En 1755, dans son « Discours sur l’origine des inégalités » Jean-Jacques Rousseau, citoyen de Genève, évoque les temps heureux de l’Antiquité où l’on pouvait entreprendre de grands voyages uniquement pour s’instruire. Il regrette que, dans un temps où l’on se pique de belles connaissances, personne ne consacre dix ans de sa vie à un célèbre voyage autour du monde, pour y étudier, non toujours des pierres et des plantes, mais une fois les hommes et les mœurs, et qui, après tant de siècles employés à mesurer et considérer la maison, s’avise enfin d’en vouloir connaître les habitants pour, au retour, faire à loisir l’histoire naturelle, morale et politique de ce qu’il aurait vu. Alors nous verrions nous-mêmes sortir un monde nouveau de dessous sa plume et nous apprendrions ainsi à connaître le nôtre.

Alain Lisant. Crayon de Robert Gallay
Ce texte prophétique, fondateur de l’ethnologie, précède de vingt ans le renouveau des découvertes. Rappelons quelques dates :
1768 pour Bougainville,
1769-1778 pour Cook,
1785-1788 pour La Pérouse.
Pour la première fois la découverte scientifique prime l’impérialisme territorial, la prospection des marchés économiques et la volonté d’enrichissement.

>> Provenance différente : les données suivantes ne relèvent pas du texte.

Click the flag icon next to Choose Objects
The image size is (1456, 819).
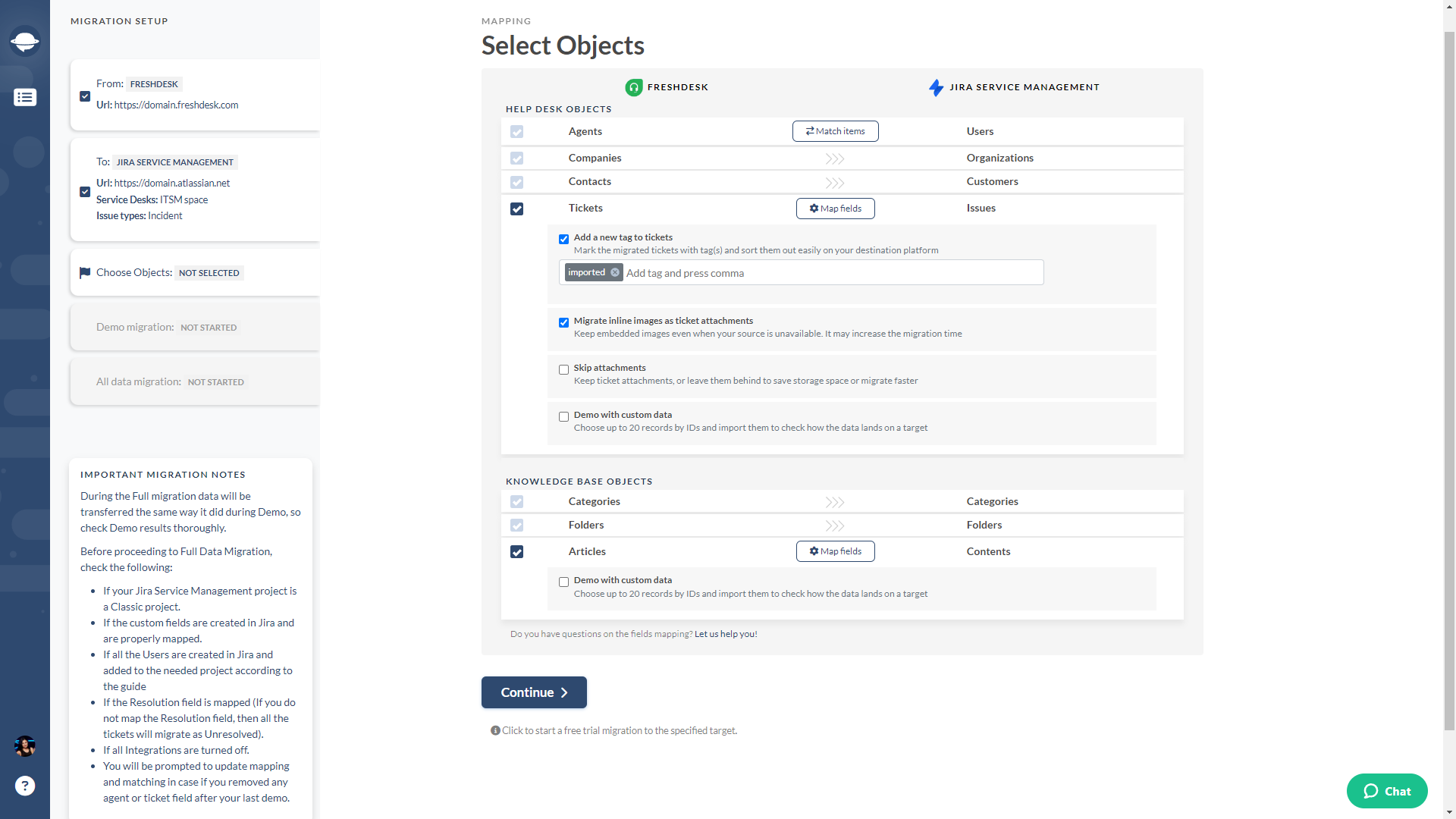point(85,272)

Mais c’est seulement en 1796 que l’écossais Mungo Park atteint le Niger, constate qu’il coule vers l’Est, et ouvre, pour le meilleur et pour le pire, l’aire de la découvert de l’Afrique intérieure, dont seules les côtes étaient alors connues des Européens.

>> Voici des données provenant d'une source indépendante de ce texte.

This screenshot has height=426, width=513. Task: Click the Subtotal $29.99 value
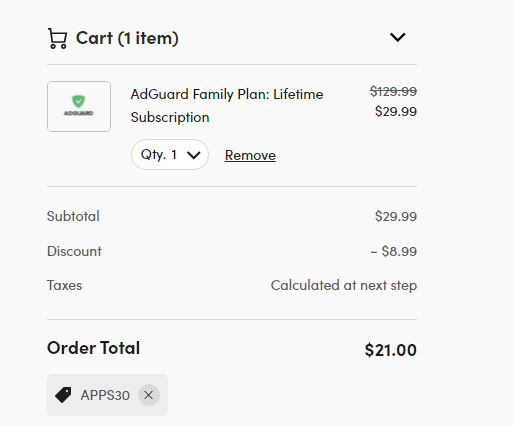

Egalement citoyen de Genève, comment pourrions nous ne pas évoquer le grand Philosophe des Lumières à l’occasion de nos propres voyages, tant dans les brousses sahéliennes que dans les terres plus mystérieuses encore de la pensée.

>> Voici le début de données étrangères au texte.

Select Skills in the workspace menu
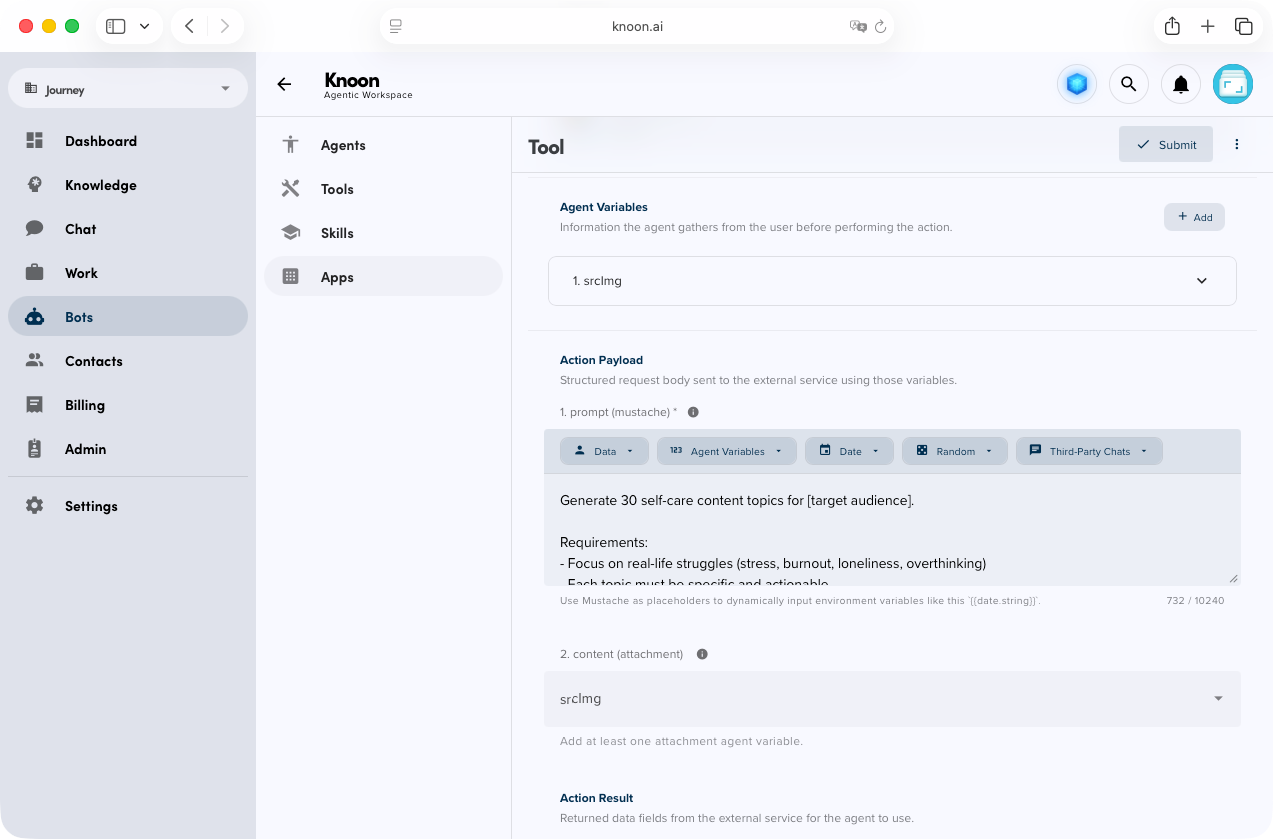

L’enrichissement d’une théorie, jamais achevée, passe par la lecture d’un certain nombre d’ouvrages sélectionnés pour leur pertinence face aux questions que nous nous posons. Plusieurs ouvrages ou articles ont particulièrement retenu notre attention ces dernières années. Nous rendons compte ici de certains ouvrages dans leur ensemble, ou de certains de leurs chapitres qui nous ont paru particulièrement pertinents pour notre réflexion.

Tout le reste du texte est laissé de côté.